Sorry about the title, could not seem to find a shorter/better description..

Here's the situation: I am making a simple game in which there is a big map (simple, but very big in size). There are also a lot of enemies on that map, but the action is exclusively around the main character (in a certain radius, which is a very small percentage of the map).

At each 'tick' (or step, or whatever you call it), there is a certain function called on each of those objects to determine their next move. For performance reasons, since I do not care about what happens outside of my scope of view (or at least, the very far away stuff), I'd like not to call that function on very foreign objects.

How can I manage these objects to make sure I always have a list of the nearby objects that is updated when I move around the map?

(I know it is tagged in C++, but any language will do - I'm not looking for code that much - It's more about the idea)


What I've already tried

I've tried a few alternatives:

  • Alternative 1: Separate my map in "zones" and store a list of enemies in each zone.
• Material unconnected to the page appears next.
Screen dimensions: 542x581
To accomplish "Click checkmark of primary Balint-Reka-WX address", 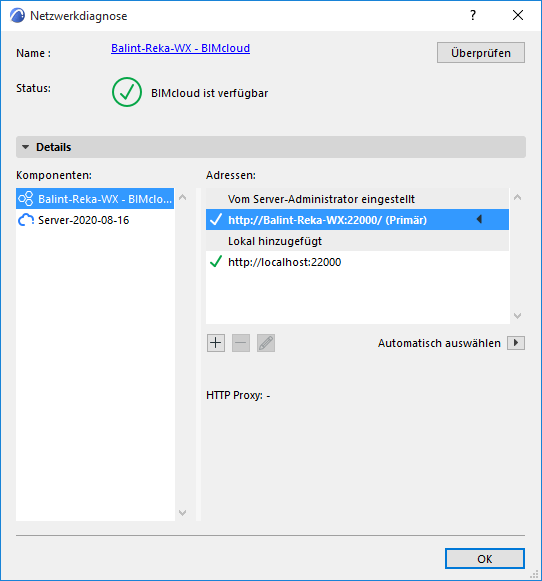I will point(216,219).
The problem with that is what happens when I'm on edges of those zones and (worse) when I'm on a corner (4 different zones around me). Also, it's harder to make the enemies switch zones if I run from one zone to another (but I had figured out something which could work...)
  • Alternative 2: Scan the whole map and refresh the active enemies list each time I move x distance. That's a bit better since I don't have to worry abound bounds like Alternative 1, but I do have to scan the whole map each time.

I was now looking at Alternative 3, which is to mix those two solutions together.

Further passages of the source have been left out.